Aturan ini berbenturan dengan PBI
No 14/26/PBI/2012 tentang Kegiatan Usaha dan Jaringan Kantor Berdasarkan Modal
Inti Bank, yang menyebutkan bank bermodal kurang dari Rp1 triliun alias masuk
kategori BUKU 1, belum diperkenankan mengembangkan layananinternet banking. Dikonfirmasi mengenai hal ini,
Direktur Penelitian dan Pengaturan Perbankan OJK Gandjar Mustika menolak
anggapan bahwa POJK Laku Pandai berbenturan dengan Peraturan Bank Indonesia.

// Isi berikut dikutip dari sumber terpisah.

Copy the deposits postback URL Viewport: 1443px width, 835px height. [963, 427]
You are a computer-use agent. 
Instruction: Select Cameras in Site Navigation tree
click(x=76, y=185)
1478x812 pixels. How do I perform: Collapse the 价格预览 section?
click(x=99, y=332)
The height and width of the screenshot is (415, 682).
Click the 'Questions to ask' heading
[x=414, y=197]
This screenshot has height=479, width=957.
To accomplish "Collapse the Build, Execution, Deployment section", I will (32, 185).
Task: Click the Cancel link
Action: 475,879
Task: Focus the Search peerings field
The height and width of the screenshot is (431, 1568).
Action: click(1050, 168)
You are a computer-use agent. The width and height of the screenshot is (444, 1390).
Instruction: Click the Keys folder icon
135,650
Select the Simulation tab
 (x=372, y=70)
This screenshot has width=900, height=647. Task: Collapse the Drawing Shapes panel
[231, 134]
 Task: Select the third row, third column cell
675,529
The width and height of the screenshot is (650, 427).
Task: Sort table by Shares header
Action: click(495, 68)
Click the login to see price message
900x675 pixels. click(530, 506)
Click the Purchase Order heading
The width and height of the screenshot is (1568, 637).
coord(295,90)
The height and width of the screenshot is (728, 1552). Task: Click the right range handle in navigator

Menurutnya, aturan baru yang dirilis OJK sengaja dibuat lebih longgar untuk
mengakomodasi perkembangan industri perbankan di masa mendatang. OJK, sebagai otoritas yang
membawahkan tak hanya pengaturan dan pengawasan perbankan, juga harus
menyelaraskan aturan branchless banking dengan aturan di
bidang industri asuransi, multifinance, dan industri jasa keuangan lainnya.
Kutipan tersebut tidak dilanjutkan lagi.